Implementing std.log

Andrei Alexandrescu SeeWebsiteForEmail at erdani.org
Sun May 15 16:01:54 PDT 2011


On 05/15/2011 10:26 AM, Jacob Carlborg wrote:
> On 2011-05-15 00:33, Andrei Alexandrescu wrote:
>> On 05/14/2011 05:17 PM, Jonathan M Davis wrote:
>>> On 2011-05-14 14:56, Michel Fortin wrote:
>>>> On 2011-05-14 17:31:30 -0400, Jonathan M Davis<jmdavisProg at gmx.com>
>>>> said:
>>>>> So, I do think that knowing which thread is logging what could be very
>>>>> important for some programs, but I don't think that separating the log
>>>>> files is necessarily a good idea. If you did, you'd lose timing
>>>>> information (unless the time is at the beginning of every log line
>>>>> (which could also be useful), but then you'd have to read the times
>>>>> and
>>>>> compare them to see what happened before what). So, I'd be all for
>>>>> some
>>>>> options and extra information which could be added to each log line
>>>>> which would help debugging, but I don't think that thread-local
>>>>> logs is
>>>>> a great idea.
>>>>
>>>> I'd even go further and question whether it makes sense to have info,
>>>> warning, and errors be written to separate files.
>>>
>>> I'd definitely vote for them all to be in the same file, but I don't
>>> generally
>>> see much benefit in having multiple log files. I like having them all
>>> in one
>>> place where you can see what happened in what order. Having them in
>>> separate
>>> log files is just going to make it harder to figure out what happened,
>>> and I
>>> think that it would become tempting (for me at least) to just log
>>> everything
>>> at exactly the same level so that they ended up in the same file.
>>
>> The info log contains log messages for all levels.
>>
>> Generally I'd want to stray from glog's major design decision as little
>> as possible.

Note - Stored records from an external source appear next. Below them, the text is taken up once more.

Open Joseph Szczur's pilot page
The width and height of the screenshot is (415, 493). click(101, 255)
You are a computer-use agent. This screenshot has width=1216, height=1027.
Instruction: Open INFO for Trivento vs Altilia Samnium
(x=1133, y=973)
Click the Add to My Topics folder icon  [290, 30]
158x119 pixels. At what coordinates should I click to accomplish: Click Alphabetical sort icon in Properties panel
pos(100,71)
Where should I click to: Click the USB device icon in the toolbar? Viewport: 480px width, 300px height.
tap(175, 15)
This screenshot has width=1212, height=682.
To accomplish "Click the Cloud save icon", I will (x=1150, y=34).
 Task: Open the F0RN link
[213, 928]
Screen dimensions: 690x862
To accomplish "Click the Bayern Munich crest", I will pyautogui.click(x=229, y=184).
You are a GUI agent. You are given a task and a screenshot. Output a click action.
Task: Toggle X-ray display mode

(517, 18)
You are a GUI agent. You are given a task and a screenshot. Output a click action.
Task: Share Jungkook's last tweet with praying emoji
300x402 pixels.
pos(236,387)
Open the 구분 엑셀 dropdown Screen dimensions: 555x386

It's an approach validated by years of experience in
>> heavy-duty applications. Also, people coming from glog and used to its
>> features would find it unpleasant that we decided to do things a
>> different way without solid reasons.
>>
>>
>> Andrei
>
> Why not? It doesn't say anywhere in the documentation, as far as I can
> see, that it's based on glog.

That's beside the point as the documentation could and should be 
changed. I've said repeatedly it's based on glog, and I think it's a 
good thing.

> I think that, in general, that is a poor
> argument: "Because library A does it like that we also have to do it
> like that". What about all people coming from library B, C, D and so on,
> it will be unpleasant for those as well because we didn't follow their
> particular library design.

It's a good argument if library A is considered better by the person 
making the argument than B, C, and D. One thing is that glog has most 
desirable qualities I am looking for in a logging library: allows 
compile-time and run-time enabling/disabling, it's relatively small, 
it's simple, it's effective, and is widely used. I'm sure there are 
other libraries that score better on either dimension, but not on all.

There are two departures I chose to make from glog: (a) I added the 
critical log which throws an exceptions (Google wouldn't need one 
because they don't use exceptions), and (b) I replaced the clunky 
LOG_IF_EVERY_N etc. with the flexible when(), every(), after() etc. I 
think these are well justified choices.